Saya tidak pernah berada pada agustus 1945, saya juga tidak berada pada agustus sebelum-sebelumnya, agustus pertama yang saya rasakan adalah agustus 2003 yang diwarnai cerita lucu. Agustus bagi saya dahulu tidak lebih dari perkemahan pramuka, waktu itu masih jenjang sekolah dasar (SD) di kabupaten saya menyelenggarakan perkemahan pramuka tingkat kabupaten persis dibelakang gedung DPRD kabupaten saya. Lokasinya adalah tempat pembuatan batu merah (red: Bata), waktu itu saya belum diperbolehkan untuk mengikuti kegiatan perkemahan, saya hanya menjadi penjenguk, menjenguk kakak saya yang sedang berkemah sebagai bentuk nasionalismenya sebagai generasi penerus bangsa.
Agustus selanjutnya adalah agustus dengan rutinitas yang sama, saya masih berpegang teguh bahwa agustus adalah mengibarkan bendera di masing-masing rumah, mengkuti upacara bendera di alun-alun kabupaten, dan menyaksikan kegiatan-kegiatan kemasyarakatan di sudut-sudut kabupaten. Sampai ketika agustus 2011 yang berubah. Agustus di kota adalah agustus yang tidak sesuai dengan pandanganku selama ini, agustus yang dimana semaraknya hanya sampai di lorong-lorong sempit, namun tidak masuk kedalam bangunan-bangunan megah.
Kenapa agustus? Apakah akibat janji jepang yang tak kunjung terealisasikan? Ataukah konflik kaum muda dan tua? Silahkan dibaca sejarah itu sendiri, jas merah bukan? Setiap agustus saya suka mendengarkan pidato dari bung karno, pidato yang menggema sampai ke batin. Pidato kenegaraan istilahnya, yang berbobot. Tidak salah jika pidato soekarno dikatakan memiliki ruh, nyawa yang mampu menggerakkan hati. Pidato yang disusun matang berdasarkan pengetahuan yang mumpuni, pidato yang bukan hanya sekedar intonasi kalimat dan pemilihan diksi yang tepat, namun juga memiliki konsep dan tujuan.

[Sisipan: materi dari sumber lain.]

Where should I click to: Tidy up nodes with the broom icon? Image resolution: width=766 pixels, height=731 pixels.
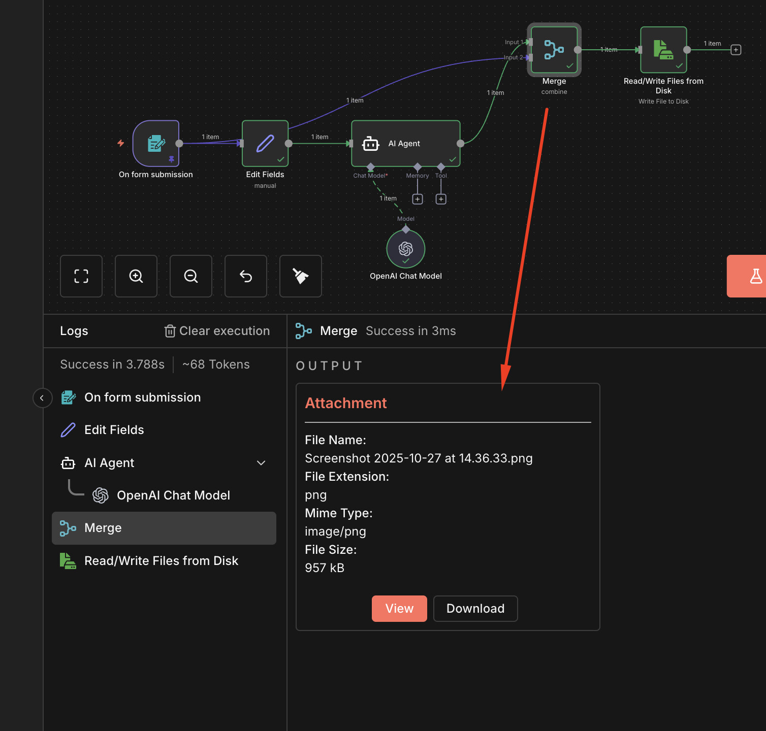pos(301,276)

Saya sempat penasaran mendengar pidato-pidato yang dikumandangkan ketika upacara agustus, mungkin saya bisa menyimpulkan pembacaan teks. Kenapa tidak? Saya melihat mereka-mereka yang menjadi pemimpin hanya menjadi corong bagi pemimpin diatasnya, pidato yang dibacakan tidak lebih dari sekedar tulisan diatas kertas kecil yang terlihat disudut manapun kita berdiri. Mungkin itulah sebabnya kenapa hati kita tidak tergerak untuk mendengarkan, namun tubuh kita harus patuh terhadap kewajiban.
Agustus 2016, adalah agustus yang cukup mengagetkan. Siang itu saya baru pulang dari luar daerah mengerjakan riset, kemudian di kompeks saya sudah banyak terpasang umbul-umbul dan bendera, salah satu syarat memasuki bulan agustus. Sesampainya didepan rumah, saya melihat tetangga saya yang seorang tentara sibuk memasang tiang-tiang bendera di tiap rumah tetangga saya yang lain. Sebagai masyarakat yang tahu tata krama, saya memuai pembicaraan basa basi, yang berujung pada perdebatan dan penghakiman.
Kenapa kamu tidak memasang bendera didepan rumahmu? Tanyanya. Saya dengan agak sedikit kaget menjawab, saya sehabis pulang melakukan riset pak, belum sempat membeli bendera. Kamu ini orang Indonesia bukan? Tahu nasionalisme tidak? Bukannya kamu mahasiswa? Harusnya kamu lebih paham hal-hal seperti ini, ataukah karena pembicaraan yang selalu saya dengarkan tiap malam dirumah kamu sehingga kamu tidak ingin memasang bendera? Ataukah kamu tidak memiliki pancasila? Cecarnya. Saya ingin menjawab satu persatu pertanyaan tersebut, namun apa daya saya bukan pria berseragam.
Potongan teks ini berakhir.